To be done:
• 1. Condense the paragraph in the Footrot Flats passage that begins "Footrot Flats is a comic strip" into a bulleted list that keeps its main facts.
• 2. Extend the Footrot Flats passage by a few sentences, picking up after its final sentence.

Footrot Flats is a comic strip by New Zealand cartoonist Murray Ball. It ran from 1976 to 1994 in newspapers, though unpublished strips continued to appear in book form until 2000.[1] Altogether there are 27 numbered books (collecting the newspaper strips, with additional material), a further 8 books collecting the Sunday newspaper strips, and 5 smaller 'pocket' books of original material, plus various related publications. There was also a stage musical, an animated feature film called Footrot Flats: the Dog's Tail Tale, and even a theme park in Auckland, New Zealand. The strip reached its peak of popularity in the mid-1980s, with the books selling millions of copies in Australasia.

Screen grounding records
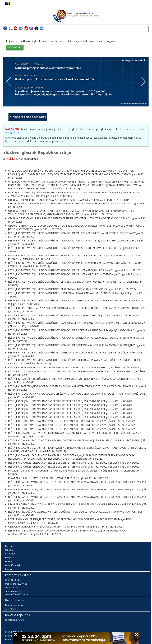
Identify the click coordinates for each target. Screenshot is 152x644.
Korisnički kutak (12, 565)
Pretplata (9, 558)
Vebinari (9, 562)
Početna (9, 546)
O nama (9, 550)
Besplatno (10, 554)
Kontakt (9, 569)
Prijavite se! (14, 47)
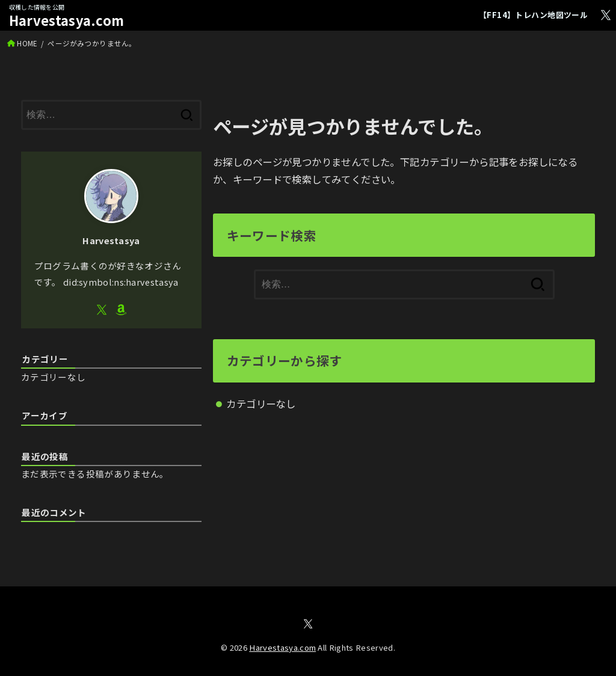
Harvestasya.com (67, 20)
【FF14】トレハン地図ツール (533, 14)
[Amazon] (121, 310)
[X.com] (606, 15)
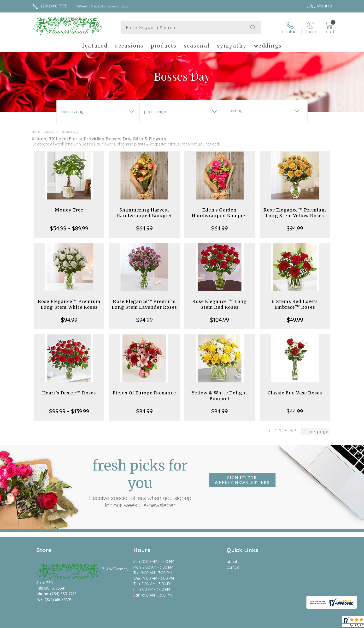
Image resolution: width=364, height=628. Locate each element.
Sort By (236, 111)
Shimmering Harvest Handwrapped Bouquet (144, 213)
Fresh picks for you (140, 483)
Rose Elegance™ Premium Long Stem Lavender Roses (144, 304)
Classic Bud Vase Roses (295, 393)
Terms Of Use (228, 623)
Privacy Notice (256, 623)
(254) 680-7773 (54, 6)
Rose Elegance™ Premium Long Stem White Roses (69, 304)
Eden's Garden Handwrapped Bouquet (220, 213)
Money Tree (69, 210)
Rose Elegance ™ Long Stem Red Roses (219, 304)
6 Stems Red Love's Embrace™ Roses (295, 304)
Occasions (51, 132)
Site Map (320, 623)
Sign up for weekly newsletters (242, 480)
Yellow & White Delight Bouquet (220, 396)
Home (36, 132)
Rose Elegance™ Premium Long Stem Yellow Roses (295, 213)
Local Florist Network (290, 623)
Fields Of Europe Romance (144, 393)
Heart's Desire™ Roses (69, 393)
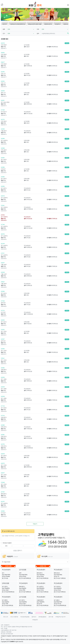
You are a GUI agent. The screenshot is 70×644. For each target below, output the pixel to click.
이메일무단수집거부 (60, 617)
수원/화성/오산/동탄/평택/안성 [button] (17, 24)
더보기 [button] (35, 524)
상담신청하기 (18, 550)
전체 (9, 29)
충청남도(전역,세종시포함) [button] (35, 24)
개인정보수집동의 (7, 543)
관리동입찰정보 (42, 617)
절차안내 (34, 617)
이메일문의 (35, 620)
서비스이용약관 (14, 617)
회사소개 (6, 617)
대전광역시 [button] (58, 24)
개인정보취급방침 (25, 617)
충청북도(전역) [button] (48, 24)
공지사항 (51, 617)
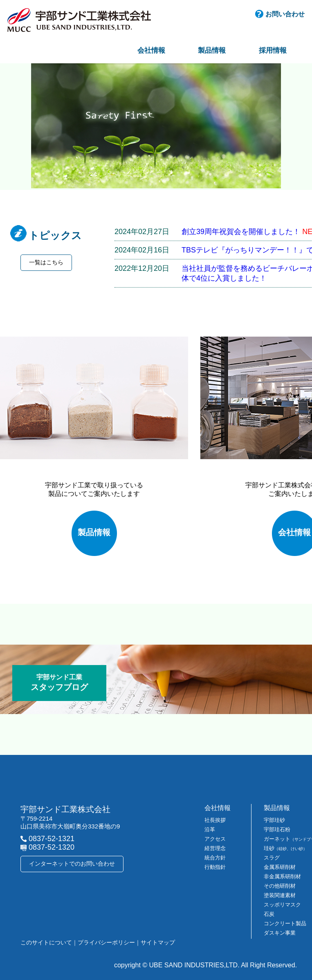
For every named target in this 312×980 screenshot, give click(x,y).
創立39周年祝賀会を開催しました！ (241, 232)
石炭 (269, 914)
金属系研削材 (280, 867)
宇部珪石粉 (277, 829)
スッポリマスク (282, 904)
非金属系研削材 (282, 876)
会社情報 (151, 50)
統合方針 (215, 857)
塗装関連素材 (280, 895)
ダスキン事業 (280, 933)
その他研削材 (280, 886)
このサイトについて (46, 942)
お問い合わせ (285, 14)
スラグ (272, 857)
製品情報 (212, 50)
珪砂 (285, 848)
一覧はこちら (46, 262)
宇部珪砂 (274, 820)
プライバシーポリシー (106, 942)
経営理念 (215, 848)
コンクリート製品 (285, 923)
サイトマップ (158, 942)
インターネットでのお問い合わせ (72, 864)
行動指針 (215, 867)
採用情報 (273, 50)
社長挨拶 (215, 820)
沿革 (210, 829)
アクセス (215, 839)
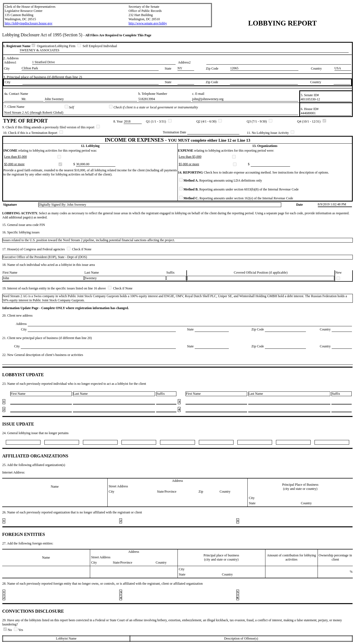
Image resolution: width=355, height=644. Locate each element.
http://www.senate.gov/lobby (148, 23)
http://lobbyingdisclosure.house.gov (29, 23)
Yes (18, 630)
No (8, 630)
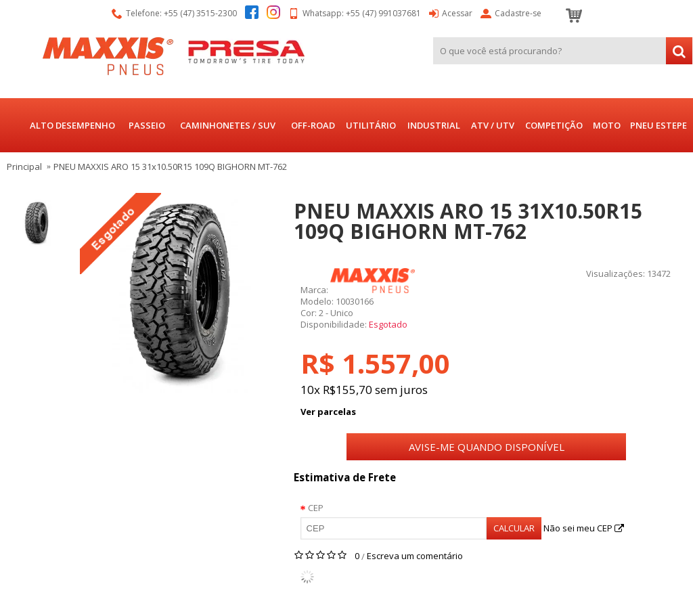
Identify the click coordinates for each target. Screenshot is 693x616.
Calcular (514, 528)
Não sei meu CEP (583, 528)
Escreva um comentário (415, 556)
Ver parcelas (328, 412)
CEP (315, 508)
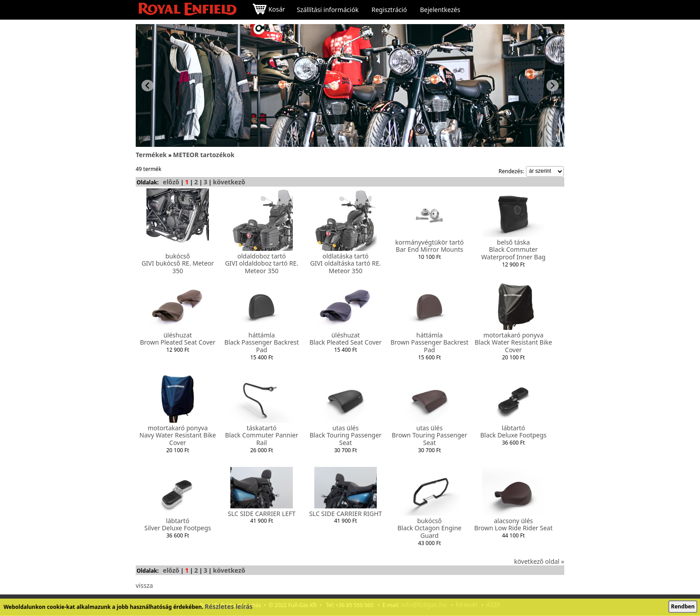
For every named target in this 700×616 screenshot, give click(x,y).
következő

Answers for this exercise:
• 1.
- Footrot Flats is a comic strip by New Zealand cartoonist Murray Ball.
- It ran in newspapers from 1976 to 1994, and unpublished strips kept appearing in books until 2000.
- Its publications include 27 numbered books, 8 books of Sunday strips, 5 pocket books of original material, and various related titles.
- It also led to a stage musical, the animated film Footrot Flats: the Dog's Tail Tale, and a theme park in Auckland.
- It was most popular in the mid-1980s, when the books sold millions of copies in Australasia.

• 2.
The comic's protagonist is a border collie sheepdog, called "Dog", owned by Wal Footrot, who runs a sheep and cattle farm called Footrot Flats near the fictional rural town of Raupo in New Zealand. The comic depicts the trials and tribulations of Wal, the Dog and other characters, human and animal, that come into their lives. The Dog's thoughts are voiced in thought bubbles, though he is clearly "just a dog", unlike the heavily anthropomorphised creatures of some other comics or animation. The humour draws on the foibles of the characters, which many farmers found easy to recognise around them. There was much "humour in adversity", making fun of the daily struggle that permeates farming life. The depictions of the animals are quite realistic and detailed, with a dose of comic anthropomorphism superimposed without spoiling the farming realism.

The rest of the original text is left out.